Video aus El Salvador
| In diesem Video wird die Vorgehensweise der Abtreibungslobby in El Salvador aufgedeckt (Screenshot).

Miscarriage is not a crime!“ („Eine Fehlgeburt ist kein Verbrechen“), hieß es auf einem Transparent, das ein Mitglied einer „US-Menschenrechts-Delegation“ bei deren Besuch in El Salvador 2015 hielt.

Der Satz verdichtet den Kampf, der in El Salvador seit Jahren um die Liberalisierung von Abtreibung tobt. Und das gleich auf doppelte Weise: Einerseits illustriert der auf Englisch verfasste Text die Internationalisierung des innerstaatlichen Konflikts in dem mittelamerikanischen Land und den besonderen Einfluss, den das „Center for Reproductive Rights“ („Zentrum für Reproduktive Rechte“) mit Hauptsitz in New York dabei ausübt. Dem eigenen Selbstverständnis zufolge „setzt das Zentrum für Reproduktive Rechte die Macht des Gesetzes ein, um die reproduktiven Rechte als grundlegende Menschenrechte auf der ganzen Welt zu fördern“.

Andererseits ist die Binsenwahrheit „Eine Fehlgeburt ist kein Verbrechen“ ein besonders perfides Beispiel dafür, wie die internationale Abtreibungslobby versucht, vorgeburtliche Kindstötung mittels gezielter Sprachpolitik zu verharmlosen. Aber der Reihe nach.

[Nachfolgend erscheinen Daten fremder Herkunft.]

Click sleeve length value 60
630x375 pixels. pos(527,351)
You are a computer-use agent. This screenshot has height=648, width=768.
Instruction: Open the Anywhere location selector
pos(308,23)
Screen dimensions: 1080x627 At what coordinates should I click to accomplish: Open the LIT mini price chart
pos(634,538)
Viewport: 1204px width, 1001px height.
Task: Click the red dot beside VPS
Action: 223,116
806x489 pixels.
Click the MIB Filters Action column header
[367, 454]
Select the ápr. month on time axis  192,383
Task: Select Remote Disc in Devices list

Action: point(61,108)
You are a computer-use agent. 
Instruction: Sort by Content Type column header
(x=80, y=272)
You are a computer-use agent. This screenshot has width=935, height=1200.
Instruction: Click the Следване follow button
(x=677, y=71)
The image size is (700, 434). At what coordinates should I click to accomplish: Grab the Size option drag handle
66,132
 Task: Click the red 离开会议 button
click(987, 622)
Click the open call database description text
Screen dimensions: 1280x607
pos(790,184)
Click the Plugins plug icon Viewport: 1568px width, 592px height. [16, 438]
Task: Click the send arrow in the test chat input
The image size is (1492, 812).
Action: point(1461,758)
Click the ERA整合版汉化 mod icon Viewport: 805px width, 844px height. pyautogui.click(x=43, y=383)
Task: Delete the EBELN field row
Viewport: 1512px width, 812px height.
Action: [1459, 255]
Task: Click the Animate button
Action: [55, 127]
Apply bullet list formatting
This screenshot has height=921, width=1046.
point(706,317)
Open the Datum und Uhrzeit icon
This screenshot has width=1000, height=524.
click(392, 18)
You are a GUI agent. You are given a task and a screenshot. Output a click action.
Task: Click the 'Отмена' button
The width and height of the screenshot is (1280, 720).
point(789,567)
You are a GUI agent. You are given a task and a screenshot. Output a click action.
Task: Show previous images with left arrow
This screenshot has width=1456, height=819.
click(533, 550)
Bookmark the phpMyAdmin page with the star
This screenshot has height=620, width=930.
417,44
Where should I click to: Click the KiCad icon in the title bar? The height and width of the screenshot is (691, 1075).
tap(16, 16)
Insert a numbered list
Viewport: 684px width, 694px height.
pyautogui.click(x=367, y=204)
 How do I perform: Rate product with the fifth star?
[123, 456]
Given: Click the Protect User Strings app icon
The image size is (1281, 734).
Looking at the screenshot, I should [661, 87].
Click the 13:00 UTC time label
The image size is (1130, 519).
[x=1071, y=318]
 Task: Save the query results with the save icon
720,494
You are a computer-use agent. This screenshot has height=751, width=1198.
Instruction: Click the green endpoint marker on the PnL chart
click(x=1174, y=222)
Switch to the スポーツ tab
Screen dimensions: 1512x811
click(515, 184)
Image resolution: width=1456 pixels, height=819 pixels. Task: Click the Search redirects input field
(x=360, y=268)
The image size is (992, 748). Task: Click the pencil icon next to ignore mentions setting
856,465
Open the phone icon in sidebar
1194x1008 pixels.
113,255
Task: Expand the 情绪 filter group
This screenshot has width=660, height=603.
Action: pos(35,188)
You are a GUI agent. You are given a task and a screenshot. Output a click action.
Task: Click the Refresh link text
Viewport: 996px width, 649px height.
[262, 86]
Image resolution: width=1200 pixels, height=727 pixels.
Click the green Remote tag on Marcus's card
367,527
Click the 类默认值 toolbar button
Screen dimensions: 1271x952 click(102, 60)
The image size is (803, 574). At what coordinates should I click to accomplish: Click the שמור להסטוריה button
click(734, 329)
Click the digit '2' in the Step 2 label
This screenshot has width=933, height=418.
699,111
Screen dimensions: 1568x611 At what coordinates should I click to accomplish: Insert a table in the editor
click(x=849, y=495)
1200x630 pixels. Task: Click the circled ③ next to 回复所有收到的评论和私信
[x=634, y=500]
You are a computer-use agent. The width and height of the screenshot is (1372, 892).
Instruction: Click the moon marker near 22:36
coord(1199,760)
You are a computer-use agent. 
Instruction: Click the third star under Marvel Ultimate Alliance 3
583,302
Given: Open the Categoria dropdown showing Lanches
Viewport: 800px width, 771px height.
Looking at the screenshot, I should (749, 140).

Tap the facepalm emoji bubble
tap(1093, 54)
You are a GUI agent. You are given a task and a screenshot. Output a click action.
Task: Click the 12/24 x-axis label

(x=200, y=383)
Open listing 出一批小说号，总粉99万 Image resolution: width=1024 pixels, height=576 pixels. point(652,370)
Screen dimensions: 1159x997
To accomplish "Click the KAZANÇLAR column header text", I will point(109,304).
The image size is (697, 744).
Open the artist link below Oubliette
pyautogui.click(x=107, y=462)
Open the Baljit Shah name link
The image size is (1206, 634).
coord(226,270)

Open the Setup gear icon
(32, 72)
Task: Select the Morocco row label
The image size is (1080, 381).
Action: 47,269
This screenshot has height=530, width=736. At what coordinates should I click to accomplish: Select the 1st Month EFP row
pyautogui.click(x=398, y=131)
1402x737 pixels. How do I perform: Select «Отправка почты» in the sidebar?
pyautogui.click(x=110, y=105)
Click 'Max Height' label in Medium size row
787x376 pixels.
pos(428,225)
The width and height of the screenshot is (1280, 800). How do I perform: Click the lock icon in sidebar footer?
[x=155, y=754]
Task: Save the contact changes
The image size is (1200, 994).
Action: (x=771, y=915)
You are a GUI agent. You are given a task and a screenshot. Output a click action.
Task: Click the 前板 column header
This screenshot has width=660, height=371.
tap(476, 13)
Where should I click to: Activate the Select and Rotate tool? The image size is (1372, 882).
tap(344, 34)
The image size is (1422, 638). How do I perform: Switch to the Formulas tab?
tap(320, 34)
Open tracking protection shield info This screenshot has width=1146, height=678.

Kampf um „Recht auf Abtreibung“

Der Besuch der „US-Menschenrechts-Delegation“ in El Salvador galt der Unterstützung der Gruppe „Las 17“ („Die 17“). Laut eigener Aussage handelt es sich bei den 17 um „Frauen, die in Armut gelebt haben und leben. Die meisten von ihnen litten zu irgendeinem Zeitpunkt der Schwangerschaft unter geburtshilflichen Problemen („obstetric emergencies“), erlitten Schwangerschaftsverluste oder erlebten Entbindungen ohne gesundheitliche oder medizinische Hilfe. Sie suchten verblutend nach Hilfe in öffentlichen Gesundheitseinrichtungen, wurden jedoch wegen Tötung angezeigt, verfolgt und verurteilt.“ Soweit die Selbstdarstellung.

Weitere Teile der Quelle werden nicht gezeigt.